5.Die Anmeldung und der Recherchenbericht werden vom EPA zusammen (A1) oder getrennt (A2 gefolgt von A3) veröffentlicht.
6.Nach Erhalt eines Prüfungsantrags des Anmelders oder, wenn der Prüfungsantrag vor der Übermittlung des Recherchenberichts an den Anmelder gestellt worden ist, nach Bestätigung durch den Anmelder, dass er die europäische Patentanmeldung weiterverfolgen möchte, wird die Anmeldung zur Sachprüfung weitergeleitet
7.Sofern die Erfordernisse des EPÜ erfüllt sind, erteilt die Prüfungsabteilung ein europäisches Patent für die benannten Staaten.
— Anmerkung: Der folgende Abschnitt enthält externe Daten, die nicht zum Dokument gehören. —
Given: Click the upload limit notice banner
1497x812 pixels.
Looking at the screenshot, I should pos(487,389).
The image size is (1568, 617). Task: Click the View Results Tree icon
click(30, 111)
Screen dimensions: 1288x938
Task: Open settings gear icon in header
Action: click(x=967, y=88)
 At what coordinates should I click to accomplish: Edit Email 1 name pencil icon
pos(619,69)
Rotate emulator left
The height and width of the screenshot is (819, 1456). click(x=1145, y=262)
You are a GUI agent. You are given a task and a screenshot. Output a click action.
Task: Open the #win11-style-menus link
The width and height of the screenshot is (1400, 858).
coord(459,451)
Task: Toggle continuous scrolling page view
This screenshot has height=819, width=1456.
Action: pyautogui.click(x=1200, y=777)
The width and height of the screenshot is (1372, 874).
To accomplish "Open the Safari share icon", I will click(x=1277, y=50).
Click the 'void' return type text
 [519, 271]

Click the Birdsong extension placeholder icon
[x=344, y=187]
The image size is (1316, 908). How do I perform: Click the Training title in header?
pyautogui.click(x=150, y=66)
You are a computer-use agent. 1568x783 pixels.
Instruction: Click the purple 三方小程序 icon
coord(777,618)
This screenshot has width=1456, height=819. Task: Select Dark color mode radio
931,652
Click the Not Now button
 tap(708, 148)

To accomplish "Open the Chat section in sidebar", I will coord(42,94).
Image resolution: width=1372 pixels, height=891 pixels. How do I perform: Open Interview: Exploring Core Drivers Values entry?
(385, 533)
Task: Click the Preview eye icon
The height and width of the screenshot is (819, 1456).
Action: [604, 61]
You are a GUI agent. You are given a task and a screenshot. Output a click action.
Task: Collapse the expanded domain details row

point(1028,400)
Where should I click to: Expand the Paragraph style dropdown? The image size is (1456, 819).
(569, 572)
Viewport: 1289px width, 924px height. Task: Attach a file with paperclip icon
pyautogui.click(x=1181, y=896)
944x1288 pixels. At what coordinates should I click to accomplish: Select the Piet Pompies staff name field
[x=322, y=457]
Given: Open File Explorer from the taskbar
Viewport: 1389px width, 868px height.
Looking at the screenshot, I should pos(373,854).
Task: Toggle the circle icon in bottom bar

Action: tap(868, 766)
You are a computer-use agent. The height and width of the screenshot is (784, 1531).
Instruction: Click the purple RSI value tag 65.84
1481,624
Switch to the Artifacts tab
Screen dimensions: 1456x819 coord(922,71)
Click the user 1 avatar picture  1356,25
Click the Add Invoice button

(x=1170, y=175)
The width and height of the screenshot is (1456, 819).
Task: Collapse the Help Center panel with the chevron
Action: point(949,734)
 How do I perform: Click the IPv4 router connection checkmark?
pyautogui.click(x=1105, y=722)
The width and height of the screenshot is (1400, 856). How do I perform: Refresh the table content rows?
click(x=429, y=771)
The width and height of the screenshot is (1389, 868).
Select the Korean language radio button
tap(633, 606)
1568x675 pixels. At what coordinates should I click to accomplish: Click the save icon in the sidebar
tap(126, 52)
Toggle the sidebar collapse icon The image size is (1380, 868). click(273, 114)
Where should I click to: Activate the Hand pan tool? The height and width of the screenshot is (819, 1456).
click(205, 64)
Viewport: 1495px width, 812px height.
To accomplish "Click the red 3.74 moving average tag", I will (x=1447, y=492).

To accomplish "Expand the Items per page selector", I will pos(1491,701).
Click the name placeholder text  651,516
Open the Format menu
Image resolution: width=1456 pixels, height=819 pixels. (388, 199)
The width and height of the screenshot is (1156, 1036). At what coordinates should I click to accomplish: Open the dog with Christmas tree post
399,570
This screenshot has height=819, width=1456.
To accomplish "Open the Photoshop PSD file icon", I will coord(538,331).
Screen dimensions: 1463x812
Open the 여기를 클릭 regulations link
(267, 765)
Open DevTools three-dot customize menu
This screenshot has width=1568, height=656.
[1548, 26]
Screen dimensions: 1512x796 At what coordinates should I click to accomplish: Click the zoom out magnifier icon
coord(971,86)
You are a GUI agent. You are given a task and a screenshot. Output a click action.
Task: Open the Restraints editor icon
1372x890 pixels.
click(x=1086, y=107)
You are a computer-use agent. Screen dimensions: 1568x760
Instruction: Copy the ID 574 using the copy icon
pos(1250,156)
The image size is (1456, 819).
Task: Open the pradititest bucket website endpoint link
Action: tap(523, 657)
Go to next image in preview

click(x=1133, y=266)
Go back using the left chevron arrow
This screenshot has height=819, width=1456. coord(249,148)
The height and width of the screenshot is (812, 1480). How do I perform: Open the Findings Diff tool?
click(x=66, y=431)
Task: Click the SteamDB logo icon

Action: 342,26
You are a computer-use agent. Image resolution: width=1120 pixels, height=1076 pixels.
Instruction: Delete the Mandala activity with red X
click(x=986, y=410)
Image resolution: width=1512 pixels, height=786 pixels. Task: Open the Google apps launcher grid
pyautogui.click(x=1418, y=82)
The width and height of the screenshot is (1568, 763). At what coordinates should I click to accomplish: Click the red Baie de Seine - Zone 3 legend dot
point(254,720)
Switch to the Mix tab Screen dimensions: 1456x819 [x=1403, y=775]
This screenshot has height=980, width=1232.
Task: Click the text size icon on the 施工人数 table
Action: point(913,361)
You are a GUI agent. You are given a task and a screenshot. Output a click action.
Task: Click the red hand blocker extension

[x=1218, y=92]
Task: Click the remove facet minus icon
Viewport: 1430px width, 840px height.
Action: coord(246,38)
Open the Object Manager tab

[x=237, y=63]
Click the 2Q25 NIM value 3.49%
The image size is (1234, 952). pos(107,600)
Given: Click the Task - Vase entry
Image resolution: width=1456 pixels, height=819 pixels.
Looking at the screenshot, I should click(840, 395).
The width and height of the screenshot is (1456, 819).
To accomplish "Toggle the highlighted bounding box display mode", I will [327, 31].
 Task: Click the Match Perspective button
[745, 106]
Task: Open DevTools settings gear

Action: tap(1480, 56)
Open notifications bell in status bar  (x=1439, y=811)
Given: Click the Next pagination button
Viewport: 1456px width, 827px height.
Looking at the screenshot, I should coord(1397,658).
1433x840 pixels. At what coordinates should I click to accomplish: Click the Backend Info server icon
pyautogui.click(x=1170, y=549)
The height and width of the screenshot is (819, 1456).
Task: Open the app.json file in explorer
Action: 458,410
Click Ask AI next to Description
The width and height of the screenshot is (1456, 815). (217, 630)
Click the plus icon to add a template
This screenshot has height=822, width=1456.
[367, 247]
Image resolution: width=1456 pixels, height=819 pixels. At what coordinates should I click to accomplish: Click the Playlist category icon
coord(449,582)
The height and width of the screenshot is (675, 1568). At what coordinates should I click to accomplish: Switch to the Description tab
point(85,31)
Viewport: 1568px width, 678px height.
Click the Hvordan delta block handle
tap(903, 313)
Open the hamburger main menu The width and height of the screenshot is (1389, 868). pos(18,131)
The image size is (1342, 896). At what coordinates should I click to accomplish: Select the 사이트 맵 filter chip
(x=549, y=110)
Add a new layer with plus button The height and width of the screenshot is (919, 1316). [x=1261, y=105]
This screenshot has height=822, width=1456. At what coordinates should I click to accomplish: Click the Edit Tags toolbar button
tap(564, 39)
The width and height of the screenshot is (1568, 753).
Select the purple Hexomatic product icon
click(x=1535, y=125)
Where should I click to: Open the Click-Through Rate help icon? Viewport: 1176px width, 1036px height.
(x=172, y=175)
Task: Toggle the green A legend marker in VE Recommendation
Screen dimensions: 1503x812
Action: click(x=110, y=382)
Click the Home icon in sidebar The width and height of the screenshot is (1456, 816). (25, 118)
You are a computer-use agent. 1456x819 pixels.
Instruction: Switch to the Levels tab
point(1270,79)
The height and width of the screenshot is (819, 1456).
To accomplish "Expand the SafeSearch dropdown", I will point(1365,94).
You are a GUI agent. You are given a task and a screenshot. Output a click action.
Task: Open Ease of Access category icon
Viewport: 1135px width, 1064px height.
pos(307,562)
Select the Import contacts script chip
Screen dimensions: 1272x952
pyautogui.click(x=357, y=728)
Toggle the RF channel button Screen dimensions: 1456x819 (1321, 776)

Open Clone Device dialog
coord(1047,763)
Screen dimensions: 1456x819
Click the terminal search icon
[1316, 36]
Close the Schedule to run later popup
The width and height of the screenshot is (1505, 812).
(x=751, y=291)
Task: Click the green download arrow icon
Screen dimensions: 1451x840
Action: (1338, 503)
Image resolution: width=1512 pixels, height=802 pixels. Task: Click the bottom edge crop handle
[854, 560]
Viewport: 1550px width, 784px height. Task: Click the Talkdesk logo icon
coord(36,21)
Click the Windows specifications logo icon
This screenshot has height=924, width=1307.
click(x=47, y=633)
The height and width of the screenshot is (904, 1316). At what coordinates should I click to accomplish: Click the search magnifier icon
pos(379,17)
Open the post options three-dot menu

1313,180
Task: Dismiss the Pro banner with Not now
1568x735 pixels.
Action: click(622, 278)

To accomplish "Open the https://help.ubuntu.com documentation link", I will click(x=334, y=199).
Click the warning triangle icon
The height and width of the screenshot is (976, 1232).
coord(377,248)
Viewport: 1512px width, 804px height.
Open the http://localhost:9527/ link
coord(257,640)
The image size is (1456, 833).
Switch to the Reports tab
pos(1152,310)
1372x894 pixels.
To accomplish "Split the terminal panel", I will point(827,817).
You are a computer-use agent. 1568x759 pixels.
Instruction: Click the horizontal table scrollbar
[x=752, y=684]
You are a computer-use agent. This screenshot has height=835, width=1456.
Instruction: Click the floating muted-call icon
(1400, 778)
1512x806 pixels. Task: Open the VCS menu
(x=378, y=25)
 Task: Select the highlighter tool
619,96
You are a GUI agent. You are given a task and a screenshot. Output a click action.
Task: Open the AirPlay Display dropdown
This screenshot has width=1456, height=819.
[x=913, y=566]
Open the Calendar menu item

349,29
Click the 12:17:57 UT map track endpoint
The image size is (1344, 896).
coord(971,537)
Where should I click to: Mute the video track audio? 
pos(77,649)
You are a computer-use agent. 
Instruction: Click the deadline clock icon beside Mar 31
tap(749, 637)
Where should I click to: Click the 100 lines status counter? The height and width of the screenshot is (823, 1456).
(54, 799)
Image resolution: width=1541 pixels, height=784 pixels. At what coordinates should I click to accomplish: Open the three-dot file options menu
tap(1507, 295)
8.Die Patentschrift des europäischen Patents wird vom EPA veröffentlicht (B1-Schrift), und am selben Tag wird der Hinweis auf die Erteilung im Europäischen Patentblatt bekannt gemacht.
9.Bis spätestens einen Monat nach dem Tag der Bekanntmachung des Hinweises auf die Erteilung im Europäischen Patentblatt kann der Patentinhaber einen Antrag auf einheitliche Wirkung stellen, sofern die entsprechenden Erfordernisse erfüllt sind.
10.Innerhalb von drei Monaten nach dem Tag der Bekanntmachung des Hinweises auf die Erteilung im Europäischen Patentblatt kann der Anmelder das europäische Patent in jedem der EPÜ-Vertragsstaaten sowie der benannten Erstreckungs- und Validierungsstaaten validieren.
11.Innerhalb von neun Monaten nach dem Tag der Bekanntmachung des Hinweises auf die Erteilung im Europäischen Patentblatt (und der Veröffentlichung der B-Schrift) kann jede Person Einspruch gegen das erteilte europäische Patent einlegen. Nach Prüfung des Einspruchs entscheidet die Einspruchsabteilung, ob der Einspruch zurückzuweisen, das Patent in geändertem Umfang aufrechtzuerhalten oder zu widerrufen ist.
12.Der Patentinhaber kann die Beschränkung oder den Widerruf des erteilten europäischen Patents beantragen; die Prüfungsabteilung entscheidet über diesen Antrag.
13.Ist das europäische Patent geändert worden, so gibt das EPA eine entsprechend geänderte neue Patentschrift heraus (B2 nach einem Einspruch, B3 nach einer Beschränkung).